Listed records =

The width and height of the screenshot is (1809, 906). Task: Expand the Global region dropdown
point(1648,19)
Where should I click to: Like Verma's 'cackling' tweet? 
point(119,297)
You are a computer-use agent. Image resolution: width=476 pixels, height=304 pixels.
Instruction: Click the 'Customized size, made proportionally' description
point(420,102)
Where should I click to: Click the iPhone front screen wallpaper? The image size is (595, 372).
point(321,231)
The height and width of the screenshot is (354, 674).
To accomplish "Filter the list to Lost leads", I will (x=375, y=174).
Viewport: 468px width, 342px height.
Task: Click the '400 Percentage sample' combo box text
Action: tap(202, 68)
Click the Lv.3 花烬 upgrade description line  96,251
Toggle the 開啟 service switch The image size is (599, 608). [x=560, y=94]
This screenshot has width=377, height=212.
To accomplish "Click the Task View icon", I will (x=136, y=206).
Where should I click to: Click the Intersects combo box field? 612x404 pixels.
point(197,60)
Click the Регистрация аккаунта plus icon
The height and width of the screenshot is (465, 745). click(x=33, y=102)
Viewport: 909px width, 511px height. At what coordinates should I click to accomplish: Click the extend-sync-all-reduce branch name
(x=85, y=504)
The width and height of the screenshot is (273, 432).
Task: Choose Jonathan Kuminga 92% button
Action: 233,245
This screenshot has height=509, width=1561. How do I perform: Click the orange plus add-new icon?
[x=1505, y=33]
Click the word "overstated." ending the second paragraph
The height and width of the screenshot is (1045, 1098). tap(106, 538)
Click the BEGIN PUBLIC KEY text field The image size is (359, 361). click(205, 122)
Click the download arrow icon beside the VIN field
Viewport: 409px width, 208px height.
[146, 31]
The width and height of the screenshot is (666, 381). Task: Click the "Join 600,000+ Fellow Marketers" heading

Your instructions = Rewrite all the lines above as a JSON array of strings, one string per line, leaving out any blank lines.

Response to this exercise =
[
  "The width and height of the screenshot is (1809, 906). Task: Expand the Global region dropdown",
  "point(1648,19)",
  "Where should I click to: Like Verma's 'cackling' tweet? ",
  "point(119,297)",
  "You are a computer-use agent. Image resolution: width=476 pixels, height=304 pixels.",
  "Instruction: Click the 'Customized size, made proportionally' description",
  "point(420,102)",
  "Where should I click to: Click the iPhone front screen wallpaper? The image size is (595, 372).",
  "point(321,231)",
  "The height and width of the screenshot is (354, 674).",
  "To accomplish \"Filter the list to Lost leads\", I will (x=375, y=174).",
  "Viewport: 468px width, 342px height.",
  "Task: Click the '400 Percentage sample' combo box text",
  "Action: tap(202, 68)",
  "Click the Lv.3 花烬 upgrade description line  96,251",
  "Toggle the 開啟 service switch The image size is (599, 608). [x=560, y=94]",
  "This screenshot has width=377, height=212.",
  "To accomplish \"Click the Task View icon\", I will (x=136, y=206).",
  "Where should I click to: Click the Intersects combo box field? 612x404 pixels.",
  "point(197,60)",
  "Click the Регистрация аккаунта plus icon",
  "The height and width of the screenshot is (465, 745). click(x=33, y=102)",
  "Viewport: 909px width, 511px height. At what coordinates should I click to accomplish: Click the extend-sync-all-reduce branch name",
  "(x=85, y=504)",
  "The width and height of the screenshot is (273, 432).",
  "Task: Choose Jonathan Kuminga 92% button",
  "Action: 233,245",
  "This screenshot has height=509, width=1561. How do I perform: Click the orange plus add-new icon?",
  "[x=1505, y=33]",
  "Click the word \"overstated.\" ending the second paragraph",
  "The height and width of the screenshot is (1045, 1098). tap(106, 538)",
  "Click the BEGIN PUBLIC KEY text field The image size is (359, 361). click(205, 122)",
  "Click the download arrow icon beside the VIN field",
  "Viewport: 409px width, 208px height.",
  "[146, 31]",
  "The width and height of the screenshot is (666, 381). Task: Click the \"Join 600,000+ Fellow Marketers\" heading"
]